By Jennifer Stavrianou
The gastric juices of my stomach enter the back of my throat as I walked into the intensity of the gallery on June 14. It was the day that El Anatsui came to see the perilous installation work that the curatorial and installation teams have accomplished over the last 10 days or so. Will he be pleased? Will he see the attention to the details that everyone has put into the show? Everything from the brochures to the artwork itself has been carefully orchestrated to create a true El Anatsui experience for the visitor.
A thought is hurled into my brain. This is my chance of a lifetime to meet the artist that I am studying for my thesis; to become personal with the artists thoughts and feelings behind the massive metal tapestries that now grace the walls at the museum. And, a rare opportunity as most art historians can only dream about meeting their thesis artist because they are typically dead. These thoughts are not helping my nervous angst at all. Until, at last the artist arrives. Not in flashing lights and hype but in the humble graces of creativity, one step at a time.
Yes, humble. The world-renowned artist that has successfully created works for the British Museum in London, the Metropolitan Museum in New York City, and Venice, Italy is not about bling and splendor but about solitude, sincerity and schooling. Ultimately by coming to the Akron Art Museum, El wanted to teach us to be artists, to look at his work and be inspired to think about the history of his country and ours; and to instruct us as viewers to know that alone we are small but together in a community we can become great.
Many interviews were conducted while Mr. Anatsui was here, but there was a particularly inspirational one done by WKSU. In the interview, El discussed his lifelong passion of teaching and how it transcends into the art that he creates. He stated that, “As a teacher everyone has to awaken the artist in anyone and teach others to create a two way exchange.” Without a doubt he has accomplished this goal by allowing the Museum to sculpt his metal works. When looking back on the experience, I think that the most rewarding part of meeting EL was seeing the amazement on his face as he strolled up to the title wall for the show and gasped, “wow, this is a painting?”

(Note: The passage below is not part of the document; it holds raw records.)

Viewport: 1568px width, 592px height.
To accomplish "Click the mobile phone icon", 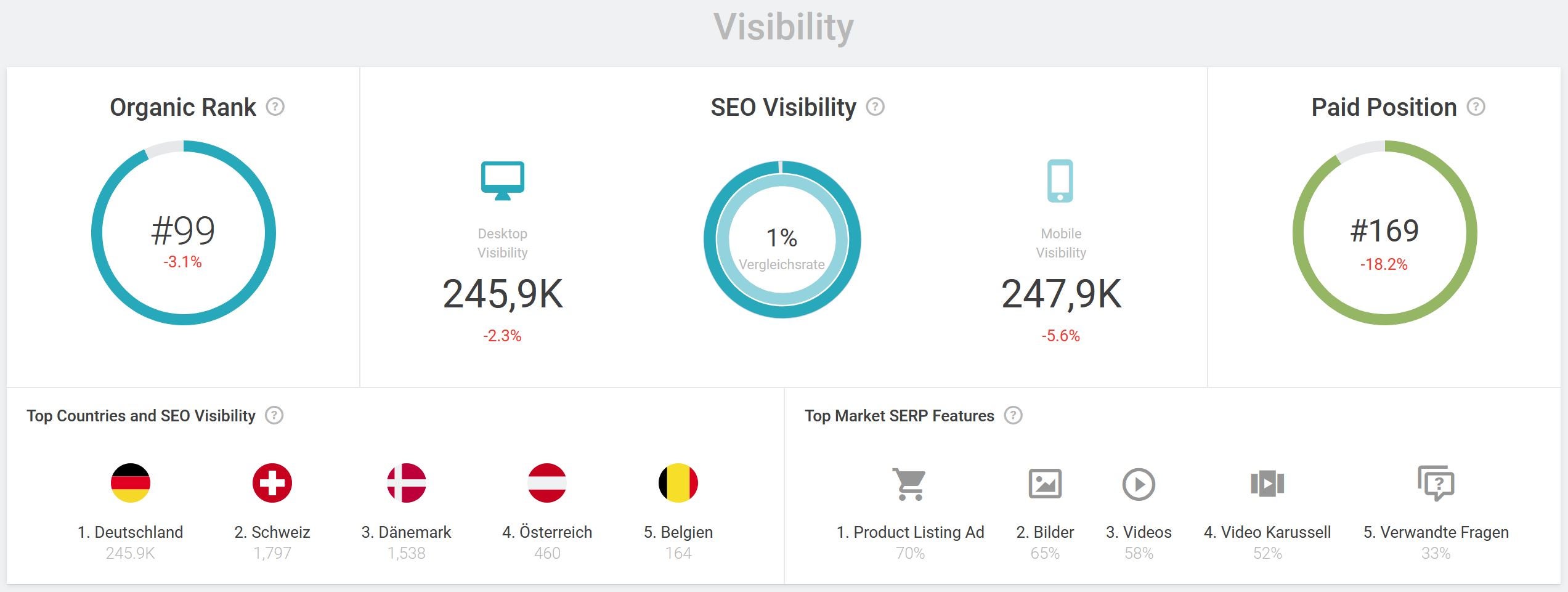I will tap(1060, 180).
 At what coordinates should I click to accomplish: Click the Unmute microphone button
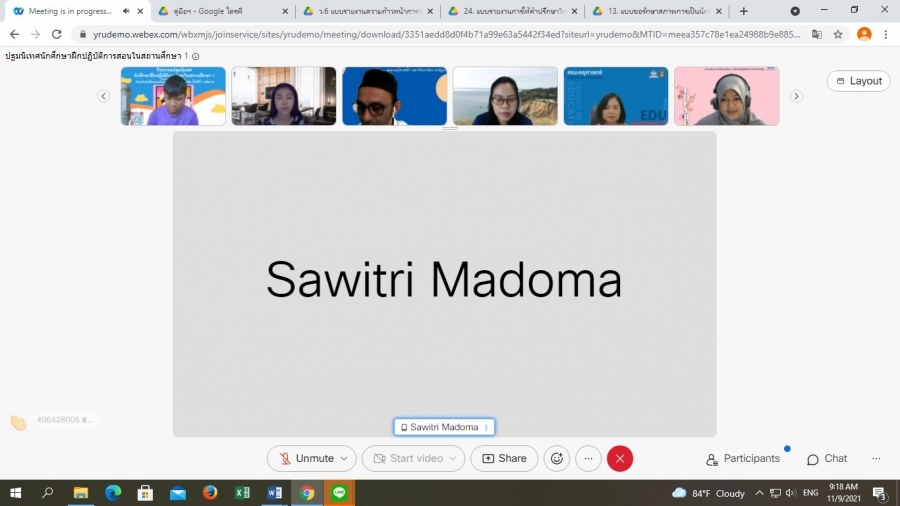point(307,458)
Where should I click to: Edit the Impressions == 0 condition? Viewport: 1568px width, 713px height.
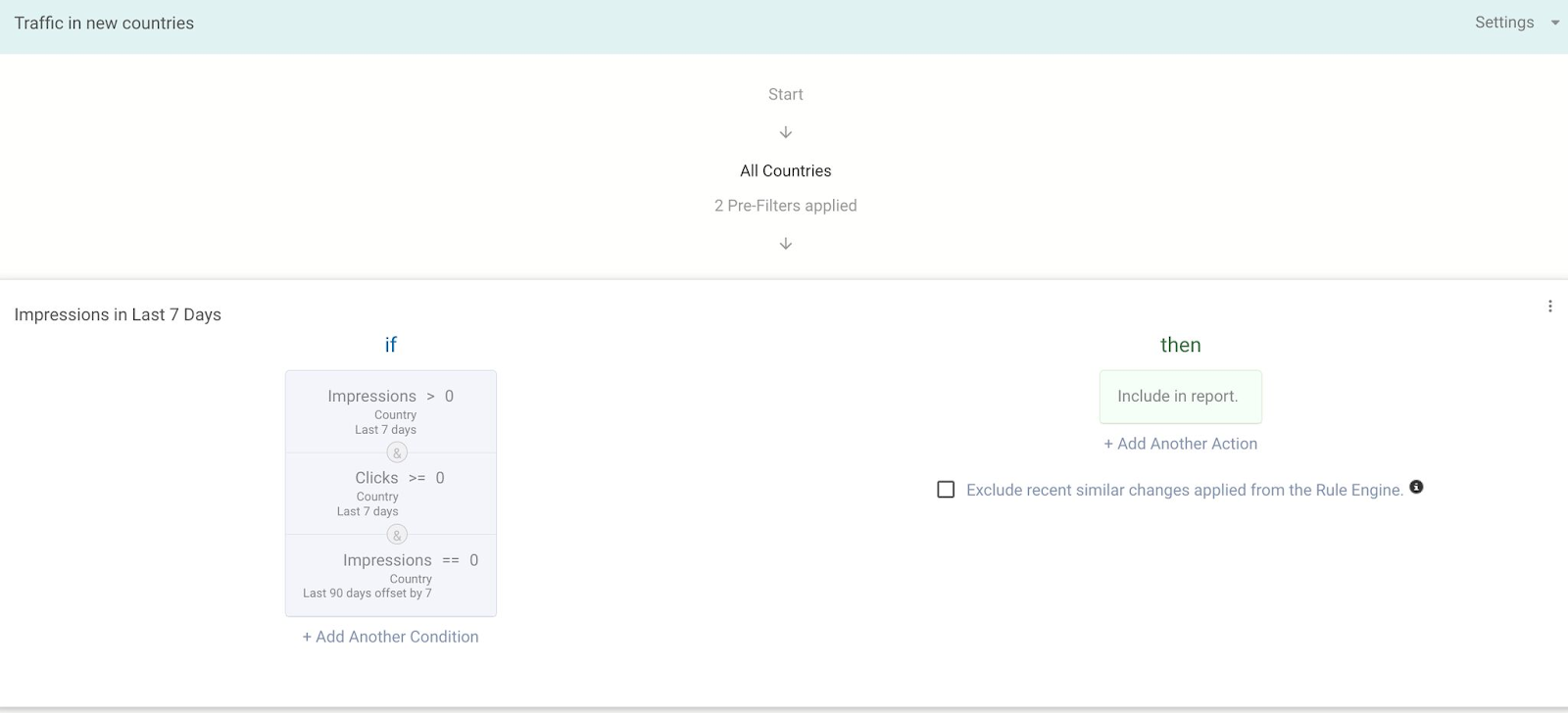390,575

Learning from the Akron Museum of Art’s curatorial team and installation team as well as the artist himself was a priceless experience that I was truly privileged to experience! Thank you Akron Art Museum and Mr. Anatsui for your willingness to let me observe and fall in love again with the creative process of art!

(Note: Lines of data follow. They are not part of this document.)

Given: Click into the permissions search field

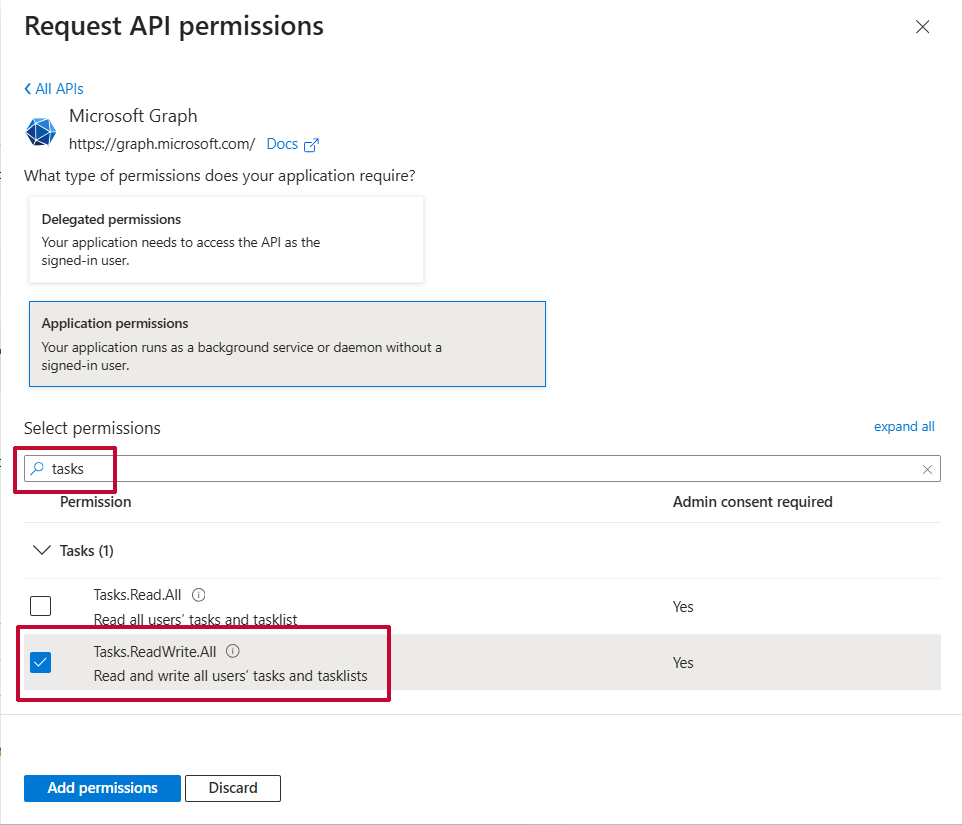Looking at the screenshot, I should pyautogui.click(x=480, y=469).
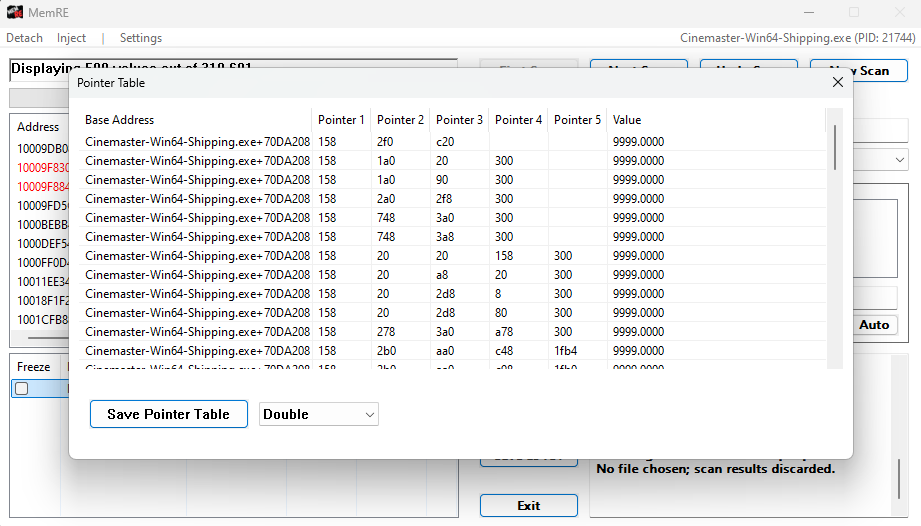Viewport: 921px width, 526px height.
Task: Open the Inject menu
Action: click(x=71, y=38)
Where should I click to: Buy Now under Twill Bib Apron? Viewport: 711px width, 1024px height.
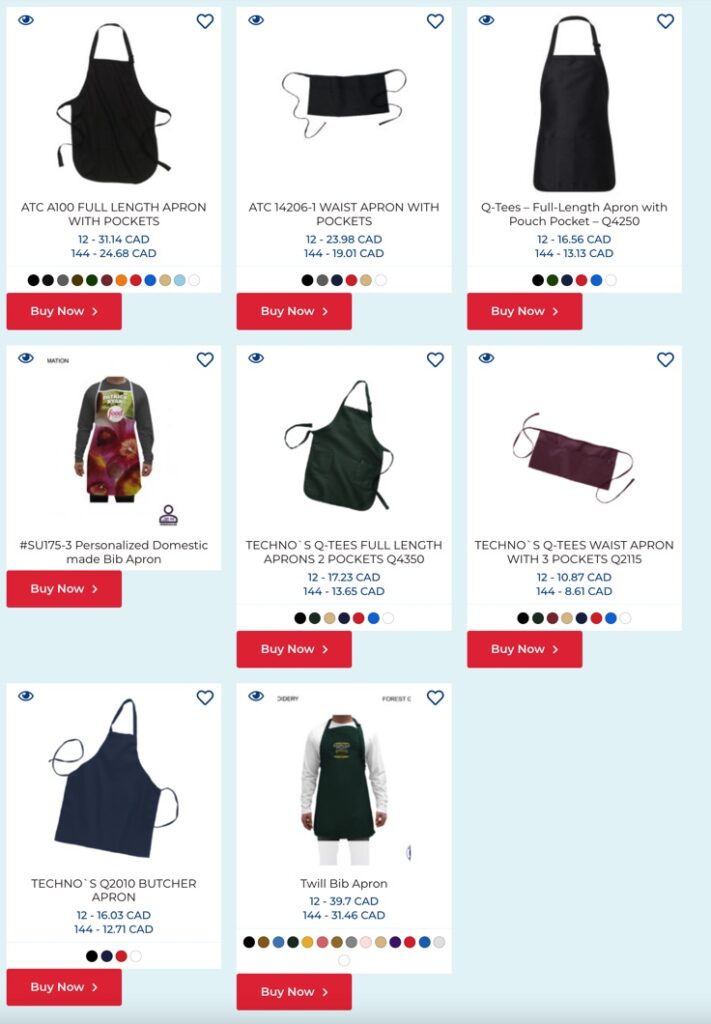(294, 991)
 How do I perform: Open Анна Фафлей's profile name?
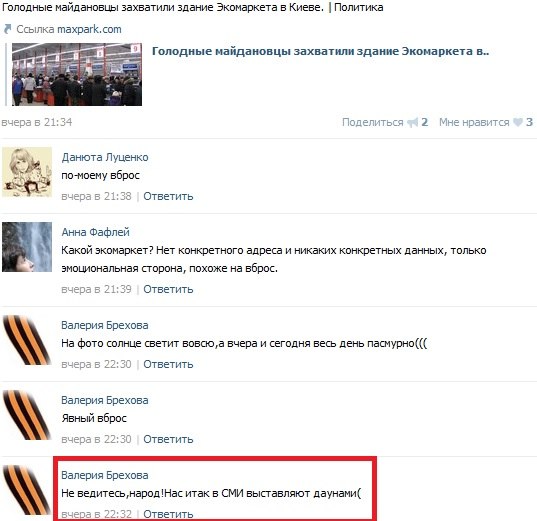(95, 232)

*Jennifer Stavrianou is an up and coming art historian, specializing in contemporary African art. She has traveled nationally and internationally to: New York, Washington DC, London, Paris, Chicago and San Francisco to study contemporary artists. Her art historical writing focuses on the identity issues that multicultural artists face in today’s artistic world. She is currently writing her master’s thesis for Kent State University, focusing on contemporary artist EL Anatsui. Recently, she was awarded an internship with the Akron Art Museum to help the curatorial team with Gravity and Grace: The Monumental Works of El Anatsui.